This time I try to scrape the same type of data -- airport travel figures in any date range. My goal is to obtain a table of airport traffic and plot a line chart on population change in an interval. But I find trouble in iteration.
My code is as follows:
library(rvest)
library(dplyr)
library(tidyverse)
start <- as.Date("01-09-22", format = "%d-%m-%y")
end <- as.Date("30-09-22", format = "%d-%m-%y")
prefixes <- c("arr", "dep")
cols <-
c("Hong Kong Residents",
"Mainland Visitors",
"Other Visitors",
"Total")
headers <-
c("Control_Point", crossing(prefixes, cols) %>% unite("headers", 1:2, remove = T) %>% unlist() %>% unname())
theDate <- start
while (theDate <= end)
{
url_data <-
print(paste0("https://www.immd.gov.hk/eng/stat_", format(theDate, "%Y%m%d"), ".html"
))
rows <-
read_html(url_data) %>% html_elements(".table-passengerTrafficStat tbody tr")
df <- map_dfr(rows,
function(x) {
x %>%
html_elements("td[headers]") %>%
set_names(headers) %>%
html_text()
}) %>%
filter(Control_Point %in% c("Airport")) %>% #select only airport data
mutate(across(c(-1), ~ str_replace(.x, ",", "") %>% as.integer())) %>%
mutate(date = theDate - 1) %>%
write.csv(df, "immigrationStatistics.csv")
theDate <- theDate 1
}
view(df)
May I know why and where the error occurs? And how to fix the iteration method? The console complains that:
[1] "https://www.immd.gov.hk/eng/stat_20220901.html"
Error in file == "" :
comparison (1) is possible only for atomic and list types
> view(df)
Error in checkHT(n, dim(x)) :
invalid 'n' - must contain at least one non-missing element, got none.
Thanks a million in advance.
CodePudding user response:
I was unable to reproduce your error. However, I did made the change of collecting the results of each loop into a list and then writing the information to a file just once. It looks like your original code would overwrite the data file on each iteration.
library(rvest)
library(dplyr)
library(purrr)
library(stringr)
start <- as.Date("01-09-22", format = "%d-%m-%y")
end <- as.Date("3-09-22", format = "%d-%m-%y")

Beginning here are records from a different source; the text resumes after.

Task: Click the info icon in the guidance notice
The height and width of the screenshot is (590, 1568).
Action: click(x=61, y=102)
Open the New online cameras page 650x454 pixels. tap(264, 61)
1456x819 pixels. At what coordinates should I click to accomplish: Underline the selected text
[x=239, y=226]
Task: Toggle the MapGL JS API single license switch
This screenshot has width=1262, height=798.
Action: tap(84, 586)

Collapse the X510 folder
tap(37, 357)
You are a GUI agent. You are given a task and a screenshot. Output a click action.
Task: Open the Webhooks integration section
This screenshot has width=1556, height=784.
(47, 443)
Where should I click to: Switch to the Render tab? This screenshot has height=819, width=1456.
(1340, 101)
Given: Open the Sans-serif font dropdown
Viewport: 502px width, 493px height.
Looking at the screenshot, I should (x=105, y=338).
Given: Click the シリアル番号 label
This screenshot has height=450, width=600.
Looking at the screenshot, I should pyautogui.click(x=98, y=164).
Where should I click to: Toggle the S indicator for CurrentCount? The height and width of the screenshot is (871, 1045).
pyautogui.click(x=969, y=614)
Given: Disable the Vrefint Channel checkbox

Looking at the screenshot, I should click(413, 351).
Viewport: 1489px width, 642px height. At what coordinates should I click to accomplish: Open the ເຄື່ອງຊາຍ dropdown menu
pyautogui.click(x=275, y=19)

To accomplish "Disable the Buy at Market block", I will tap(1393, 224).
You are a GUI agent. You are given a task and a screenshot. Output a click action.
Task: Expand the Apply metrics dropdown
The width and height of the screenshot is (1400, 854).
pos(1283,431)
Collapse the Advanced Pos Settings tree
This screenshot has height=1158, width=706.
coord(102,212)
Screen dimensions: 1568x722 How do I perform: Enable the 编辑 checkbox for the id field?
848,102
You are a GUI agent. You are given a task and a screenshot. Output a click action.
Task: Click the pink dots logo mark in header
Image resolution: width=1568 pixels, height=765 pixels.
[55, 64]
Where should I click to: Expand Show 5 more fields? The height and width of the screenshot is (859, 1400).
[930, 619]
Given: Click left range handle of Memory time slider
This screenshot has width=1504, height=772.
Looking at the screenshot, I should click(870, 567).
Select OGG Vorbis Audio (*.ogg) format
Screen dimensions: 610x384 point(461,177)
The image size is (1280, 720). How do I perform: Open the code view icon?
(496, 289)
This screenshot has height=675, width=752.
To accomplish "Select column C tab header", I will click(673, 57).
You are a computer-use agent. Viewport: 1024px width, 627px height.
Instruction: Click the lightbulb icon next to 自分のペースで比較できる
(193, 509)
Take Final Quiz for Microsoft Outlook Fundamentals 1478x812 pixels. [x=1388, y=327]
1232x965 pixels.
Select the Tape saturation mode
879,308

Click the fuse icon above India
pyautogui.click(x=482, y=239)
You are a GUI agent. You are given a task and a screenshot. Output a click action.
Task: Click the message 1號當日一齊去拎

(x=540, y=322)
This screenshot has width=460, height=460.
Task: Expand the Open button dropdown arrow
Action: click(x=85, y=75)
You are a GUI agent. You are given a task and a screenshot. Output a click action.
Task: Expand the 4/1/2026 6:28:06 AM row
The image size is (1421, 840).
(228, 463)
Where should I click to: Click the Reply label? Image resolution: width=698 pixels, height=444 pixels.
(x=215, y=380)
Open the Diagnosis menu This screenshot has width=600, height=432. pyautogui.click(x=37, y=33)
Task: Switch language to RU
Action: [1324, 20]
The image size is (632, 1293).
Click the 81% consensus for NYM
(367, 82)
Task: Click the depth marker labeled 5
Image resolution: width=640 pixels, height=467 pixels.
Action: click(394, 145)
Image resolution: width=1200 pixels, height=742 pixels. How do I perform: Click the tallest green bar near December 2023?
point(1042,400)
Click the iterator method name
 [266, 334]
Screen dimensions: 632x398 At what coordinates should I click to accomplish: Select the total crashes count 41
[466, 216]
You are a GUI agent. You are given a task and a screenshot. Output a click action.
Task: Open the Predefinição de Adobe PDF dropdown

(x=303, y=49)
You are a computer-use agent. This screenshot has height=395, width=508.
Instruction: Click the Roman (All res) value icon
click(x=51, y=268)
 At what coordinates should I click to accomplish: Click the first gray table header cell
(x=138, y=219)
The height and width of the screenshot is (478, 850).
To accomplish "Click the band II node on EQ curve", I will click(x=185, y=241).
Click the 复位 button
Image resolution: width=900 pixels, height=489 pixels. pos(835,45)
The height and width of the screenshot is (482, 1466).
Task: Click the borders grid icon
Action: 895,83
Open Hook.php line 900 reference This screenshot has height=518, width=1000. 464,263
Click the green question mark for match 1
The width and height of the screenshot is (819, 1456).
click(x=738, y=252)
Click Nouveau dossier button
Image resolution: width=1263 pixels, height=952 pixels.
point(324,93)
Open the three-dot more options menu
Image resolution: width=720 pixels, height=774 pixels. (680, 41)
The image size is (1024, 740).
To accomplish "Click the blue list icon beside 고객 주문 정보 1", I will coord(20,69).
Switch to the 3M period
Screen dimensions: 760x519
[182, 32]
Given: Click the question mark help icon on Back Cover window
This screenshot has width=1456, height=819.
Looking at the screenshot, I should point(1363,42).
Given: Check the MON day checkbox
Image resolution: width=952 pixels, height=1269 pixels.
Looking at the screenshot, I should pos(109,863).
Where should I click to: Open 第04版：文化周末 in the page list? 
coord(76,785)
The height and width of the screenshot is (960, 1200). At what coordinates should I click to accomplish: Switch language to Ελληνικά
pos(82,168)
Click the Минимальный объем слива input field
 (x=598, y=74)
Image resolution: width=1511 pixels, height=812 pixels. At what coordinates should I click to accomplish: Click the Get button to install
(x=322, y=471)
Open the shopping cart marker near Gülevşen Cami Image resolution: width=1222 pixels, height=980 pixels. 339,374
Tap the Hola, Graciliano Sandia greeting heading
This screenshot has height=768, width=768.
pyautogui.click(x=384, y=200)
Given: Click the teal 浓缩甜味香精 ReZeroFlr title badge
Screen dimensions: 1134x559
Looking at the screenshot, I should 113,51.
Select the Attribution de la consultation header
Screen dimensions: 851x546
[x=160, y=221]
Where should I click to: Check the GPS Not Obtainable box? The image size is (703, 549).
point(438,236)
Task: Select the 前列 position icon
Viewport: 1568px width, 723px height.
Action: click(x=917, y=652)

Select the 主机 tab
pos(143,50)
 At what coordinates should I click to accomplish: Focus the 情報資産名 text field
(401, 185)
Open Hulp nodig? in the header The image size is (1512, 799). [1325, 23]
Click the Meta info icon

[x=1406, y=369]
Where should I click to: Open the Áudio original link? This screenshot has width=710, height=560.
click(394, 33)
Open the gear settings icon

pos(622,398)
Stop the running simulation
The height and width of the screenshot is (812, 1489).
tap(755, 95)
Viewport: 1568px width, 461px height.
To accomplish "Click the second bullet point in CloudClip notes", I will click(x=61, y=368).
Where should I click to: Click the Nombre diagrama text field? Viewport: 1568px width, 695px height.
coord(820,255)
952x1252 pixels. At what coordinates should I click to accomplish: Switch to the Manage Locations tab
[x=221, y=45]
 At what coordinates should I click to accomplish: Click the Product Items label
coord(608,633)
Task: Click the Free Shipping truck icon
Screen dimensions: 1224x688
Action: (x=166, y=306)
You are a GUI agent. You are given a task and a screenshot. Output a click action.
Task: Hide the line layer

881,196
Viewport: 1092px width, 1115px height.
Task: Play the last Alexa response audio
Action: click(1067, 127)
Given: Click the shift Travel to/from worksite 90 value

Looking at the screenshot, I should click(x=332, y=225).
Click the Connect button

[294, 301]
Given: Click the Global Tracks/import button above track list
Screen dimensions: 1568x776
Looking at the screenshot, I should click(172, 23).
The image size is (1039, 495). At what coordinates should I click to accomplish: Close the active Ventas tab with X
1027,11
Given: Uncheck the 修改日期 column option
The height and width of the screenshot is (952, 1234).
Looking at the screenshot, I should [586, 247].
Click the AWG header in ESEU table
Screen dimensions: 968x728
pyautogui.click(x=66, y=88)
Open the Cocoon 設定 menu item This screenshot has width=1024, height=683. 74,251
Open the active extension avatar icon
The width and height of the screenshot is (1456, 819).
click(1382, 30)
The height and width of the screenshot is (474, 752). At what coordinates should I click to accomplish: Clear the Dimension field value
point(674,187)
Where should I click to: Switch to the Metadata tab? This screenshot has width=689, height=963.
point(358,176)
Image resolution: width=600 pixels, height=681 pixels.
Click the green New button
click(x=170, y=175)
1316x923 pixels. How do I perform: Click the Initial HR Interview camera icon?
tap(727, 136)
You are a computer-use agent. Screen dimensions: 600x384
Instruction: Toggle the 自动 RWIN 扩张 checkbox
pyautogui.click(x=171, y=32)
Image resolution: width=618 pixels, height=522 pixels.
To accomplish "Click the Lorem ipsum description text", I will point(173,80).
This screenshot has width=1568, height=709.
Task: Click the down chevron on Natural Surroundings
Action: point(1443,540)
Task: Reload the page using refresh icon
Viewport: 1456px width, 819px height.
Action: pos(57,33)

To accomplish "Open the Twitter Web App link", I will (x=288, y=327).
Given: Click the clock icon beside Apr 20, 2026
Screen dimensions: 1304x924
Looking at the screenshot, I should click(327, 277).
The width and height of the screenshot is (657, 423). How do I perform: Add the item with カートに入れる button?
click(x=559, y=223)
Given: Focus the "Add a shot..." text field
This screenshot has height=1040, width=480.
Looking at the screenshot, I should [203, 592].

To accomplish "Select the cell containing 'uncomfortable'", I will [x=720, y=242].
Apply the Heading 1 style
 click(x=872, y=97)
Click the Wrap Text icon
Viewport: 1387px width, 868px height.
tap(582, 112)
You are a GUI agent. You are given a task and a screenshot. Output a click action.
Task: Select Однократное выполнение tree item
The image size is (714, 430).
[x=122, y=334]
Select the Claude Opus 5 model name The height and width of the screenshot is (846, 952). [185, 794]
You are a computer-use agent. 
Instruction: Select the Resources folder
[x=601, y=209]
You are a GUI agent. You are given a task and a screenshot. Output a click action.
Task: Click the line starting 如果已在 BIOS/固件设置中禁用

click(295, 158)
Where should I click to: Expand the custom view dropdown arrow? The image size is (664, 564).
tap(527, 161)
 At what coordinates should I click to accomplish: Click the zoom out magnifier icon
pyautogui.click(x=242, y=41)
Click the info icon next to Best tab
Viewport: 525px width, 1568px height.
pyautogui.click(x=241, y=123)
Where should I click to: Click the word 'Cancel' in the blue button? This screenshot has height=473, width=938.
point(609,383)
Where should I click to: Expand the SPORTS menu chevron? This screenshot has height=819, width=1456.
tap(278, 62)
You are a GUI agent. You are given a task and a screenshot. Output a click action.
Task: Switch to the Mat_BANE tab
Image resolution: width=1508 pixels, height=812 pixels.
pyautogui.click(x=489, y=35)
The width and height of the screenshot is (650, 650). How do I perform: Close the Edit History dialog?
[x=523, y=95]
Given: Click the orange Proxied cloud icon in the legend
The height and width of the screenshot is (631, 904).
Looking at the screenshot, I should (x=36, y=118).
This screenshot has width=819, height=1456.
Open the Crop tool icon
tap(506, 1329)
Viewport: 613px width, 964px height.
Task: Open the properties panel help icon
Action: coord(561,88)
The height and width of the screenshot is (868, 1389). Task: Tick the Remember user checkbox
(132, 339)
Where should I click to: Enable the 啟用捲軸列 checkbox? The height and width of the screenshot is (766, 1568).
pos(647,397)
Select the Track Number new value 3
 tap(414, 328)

prefixes <- c("arr", "dep")
cols <-
c("Hong Kong Residents",
"Mainland Visitors",
"Other Visitors",
"Total")
headers <-
c("Control_Point", crossing(prefixes, cols) %>% unite("headers", 1:2, remove = T) %>% unlist() %>% unname())
answer <- list()
theDate <- start
while (theDate <= end) {
url_data <-
print(paste0("https://www.immd.gov.hk/eng/stat_", format(theDate, "%Y%m%d"), ".html"
))
rows <-
read_html(url_data) %>% html_elements(".table-passengerTrafficStat tbody tr")
df <- map_dfr(rows,
function(x) {
x %>%
html_elements("td[headers]") %>%
set_names(headers) %>%
html_text()
}) %>%
filter(Control_Point %in% c("Airport")) %>% #select only airport data
mutate(across(c(-1), ~ str_replace(.x, ",", "") %>% as.integer())) %>%
mutate(date = theDate - 1)
answer[[theDate]] <-df
theDate <- theDate 1
Sys.sleep(1)
}
#bind_rows(answer)
write.csv(bind_rows(answer), "immigrationStatistics.csv")
The final change was to add a slight pause as not to appear as an attack.